- [What the task asks]: Please write each record out again word for word.

- [Stored items]:
┌──
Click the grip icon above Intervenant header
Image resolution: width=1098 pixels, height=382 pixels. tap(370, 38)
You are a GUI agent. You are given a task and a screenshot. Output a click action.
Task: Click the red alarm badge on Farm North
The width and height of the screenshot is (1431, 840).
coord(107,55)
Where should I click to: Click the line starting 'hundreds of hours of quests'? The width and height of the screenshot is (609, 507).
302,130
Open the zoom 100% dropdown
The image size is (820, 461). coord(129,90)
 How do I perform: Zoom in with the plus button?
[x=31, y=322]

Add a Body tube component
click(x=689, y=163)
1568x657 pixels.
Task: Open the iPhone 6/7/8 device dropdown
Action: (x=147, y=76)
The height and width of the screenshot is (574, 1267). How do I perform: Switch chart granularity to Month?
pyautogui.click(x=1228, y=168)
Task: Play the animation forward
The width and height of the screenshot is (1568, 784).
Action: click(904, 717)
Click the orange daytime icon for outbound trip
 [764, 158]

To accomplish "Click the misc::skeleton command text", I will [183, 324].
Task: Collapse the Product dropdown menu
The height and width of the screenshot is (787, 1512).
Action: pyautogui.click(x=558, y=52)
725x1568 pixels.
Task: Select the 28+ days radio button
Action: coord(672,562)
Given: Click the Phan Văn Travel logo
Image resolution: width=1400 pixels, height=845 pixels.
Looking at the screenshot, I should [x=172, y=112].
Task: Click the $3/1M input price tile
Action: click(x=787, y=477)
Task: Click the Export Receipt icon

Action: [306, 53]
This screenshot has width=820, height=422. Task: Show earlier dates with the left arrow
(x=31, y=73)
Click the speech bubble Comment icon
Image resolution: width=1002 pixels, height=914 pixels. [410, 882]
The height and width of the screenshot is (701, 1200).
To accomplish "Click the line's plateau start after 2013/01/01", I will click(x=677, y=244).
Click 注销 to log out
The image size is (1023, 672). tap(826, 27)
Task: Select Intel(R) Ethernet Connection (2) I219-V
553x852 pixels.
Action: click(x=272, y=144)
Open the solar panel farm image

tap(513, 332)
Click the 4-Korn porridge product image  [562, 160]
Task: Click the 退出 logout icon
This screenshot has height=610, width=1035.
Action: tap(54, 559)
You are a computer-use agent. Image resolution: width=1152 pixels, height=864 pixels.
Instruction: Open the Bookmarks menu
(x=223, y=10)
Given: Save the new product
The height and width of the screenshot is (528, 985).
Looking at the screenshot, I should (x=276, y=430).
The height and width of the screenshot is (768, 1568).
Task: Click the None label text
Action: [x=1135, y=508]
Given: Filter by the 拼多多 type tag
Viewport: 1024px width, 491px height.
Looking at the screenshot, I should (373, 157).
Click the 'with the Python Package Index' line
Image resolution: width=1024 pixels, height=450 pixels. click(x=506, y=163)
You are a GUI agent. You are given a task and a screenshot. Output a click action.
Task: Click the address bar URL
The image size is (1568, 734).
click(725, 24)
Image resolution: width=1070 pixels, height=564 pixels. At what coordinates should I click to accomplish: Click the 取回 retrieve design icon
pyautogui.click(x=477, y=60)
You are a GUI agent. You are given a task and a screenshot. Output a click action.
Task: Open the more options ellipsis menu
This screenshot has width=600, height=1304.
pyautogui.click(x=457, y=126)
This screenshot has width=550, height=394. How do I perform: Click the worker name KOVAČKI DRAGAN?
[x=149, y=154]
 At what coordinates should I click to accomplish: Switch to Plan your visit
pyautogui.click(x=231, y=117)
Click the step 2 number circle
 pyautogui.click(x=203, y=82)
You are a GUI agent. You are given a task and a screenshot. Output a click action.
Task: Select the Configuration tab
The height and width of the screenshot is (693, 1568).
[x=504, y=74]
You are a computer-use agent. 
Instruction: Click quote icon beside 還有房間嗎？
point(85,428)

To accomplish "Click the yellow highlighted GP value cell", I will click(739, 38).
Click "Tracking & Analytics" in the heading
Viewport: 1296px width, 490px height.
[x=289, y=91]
└──
- [Answer for this exercise]:
Click the grip icon above Intervenant header
Image resolution: width=1098 pixels, height=382 pixels. tap(370, 38)
You are a GUI agent. You are given a task and a screenshot. Output a click action.
Task: Click the red alarm badge on Farm North
The width and height of the screenshot is (1431, 840).
coord(107,55)
Where should I click to: Click the line starting 'hundreds of hours of quests'? The width and height of the screenshot is (609, 507).
302,130
Open the zoom 100% dropdown
The image size is (820, 461). coord(129,90)
 How do I perform: Zoom in with the plus button?
[x=31, y=322]

Add a Body tube component
click(x=689, y=163)
1568x657 pixels.
Task: Open the iPhone 6/7/8 device dropdown
Action: (x=147, y=76)
The height and width of the screenshot is (574, 1267). How do I perform: Switch chart granularity to Month?
pyautogui.click(x=1228, y=168)
Task: Play the animation forward
The width and height of the screenshot is (1568, 784).
Action: click(904, 717)
Click the orange daytime icon for outbound trip
 [764, 158]

To accomplish "Click the misc::skeleton command text", I will [183, 324].
Task: Collapse the Product dropdown menu
The height and width of the screenshot is (787, 1512).
Action: pyautogui.click(x=558, y=52)
725x1568 pixels.
Task: Select the 28+ days radio button
Action: coord(672,562)
Given: Click the Phan Văn Travel logo
Image resolution: width=1400 pixels, height=845 pixels.
Looking at the screenshot, I should [x=172, y=112].
Task: Click the $3/1M input price tile
Action: click(x=787, y=477)
Task: Click the Export Receipt icon

Action: [306, 53]
This screenshot has width=820, height=422. Task: Show earlier dates with the left arrow
(x=31, y=73)
Click the speech bubble Comment icon
Image resolution: width=1002 pixels, height=914 pixels. [410, 882]
The height and width of the screenshot is (701, 1200).
To accomplish "Click the line's plateau start after 2013/01/01", I will click(x=677, y=244).
Click 注销 to log out
The image size is (1023, 672). tap(826, 27)
Task: Select Intel(R) Ethernet Connection (2) I219-V
553x852 pixels.
Action: click(x=272, y=144)
Open the solar panel farm image

tap(513, 332)
Click the 4-Korn porridge product image  [562, 160]
Task: Click the 退出 logout icon
This screenshot has height=610, width=1035.
Action: tap(54, 559)
You are a computer-use agent. Image resolution: width=1152 pixels, height=864 pixels.
Instruction: Open the Bookmarks menu
(x=223, y=10)
Given: Save the new product
The height and width of the screenshot is (528, 985).
Looking at the screenshot, I should (x=276, y=430).
The height and width of the screenshot is (768, 1568).
Task: Click the None label text
Action: [x=1135, y=508]
Given: Filter by the 拼多多 type tag
Viewport: 1024px width, 491px height.
Looking at the screenshot, I should (373, 157).
Click the 'with the Python Package Index' line
Image resolution: width=1024 pixels, height=450 pixels. click(x=506, y=163)
You are a GUI agent. You are given a task and a screenshot. Output a click action.
Task: Click the address bar URL
The image size is (1568, 734).
click(725, 24)
Image resolution: width=1070 pixels, height=564 pixels. At what coordinates should I click to accomplish: Click the 取回 retrieve design icon
pyautogui.click(x=477, y=60)
You are a GUI agent. You are given a task and a screenshot. Output a click action.
Task: Open the more options ellipsis menu
This screenshot has width=600, height=1304.
pyautogui.click(x=457, y=126)
This screenshot has width=550, height=394. How do I perform: Click the worker name KOVAČKI DRAGAN?
[x=149, y=154]
 At what coordinates should I click to accomplish: Switch to Plan your visit
pyautogui.click(x=231, y=117)
Click the step 2 number circle
 pyautogui.click(x=203, y=82)
You are a GUI agent. You are given a task and a screenshot. Output a click action.
Task: Select the Configuration tab
The height and width of the screenshot is (693, 1568).
[x=504, y=74]
You are a computer-use agent. 
Instruction: Click quote icon beside 還有房間嗎？
point(85,428)

To accomplish "Click the yellow highlighted GP value cell", I will click(739, 38).
Click "Tracking & Analytics" in the heading
Viewport: 1296px width, 490px height.
[x=289, y=91]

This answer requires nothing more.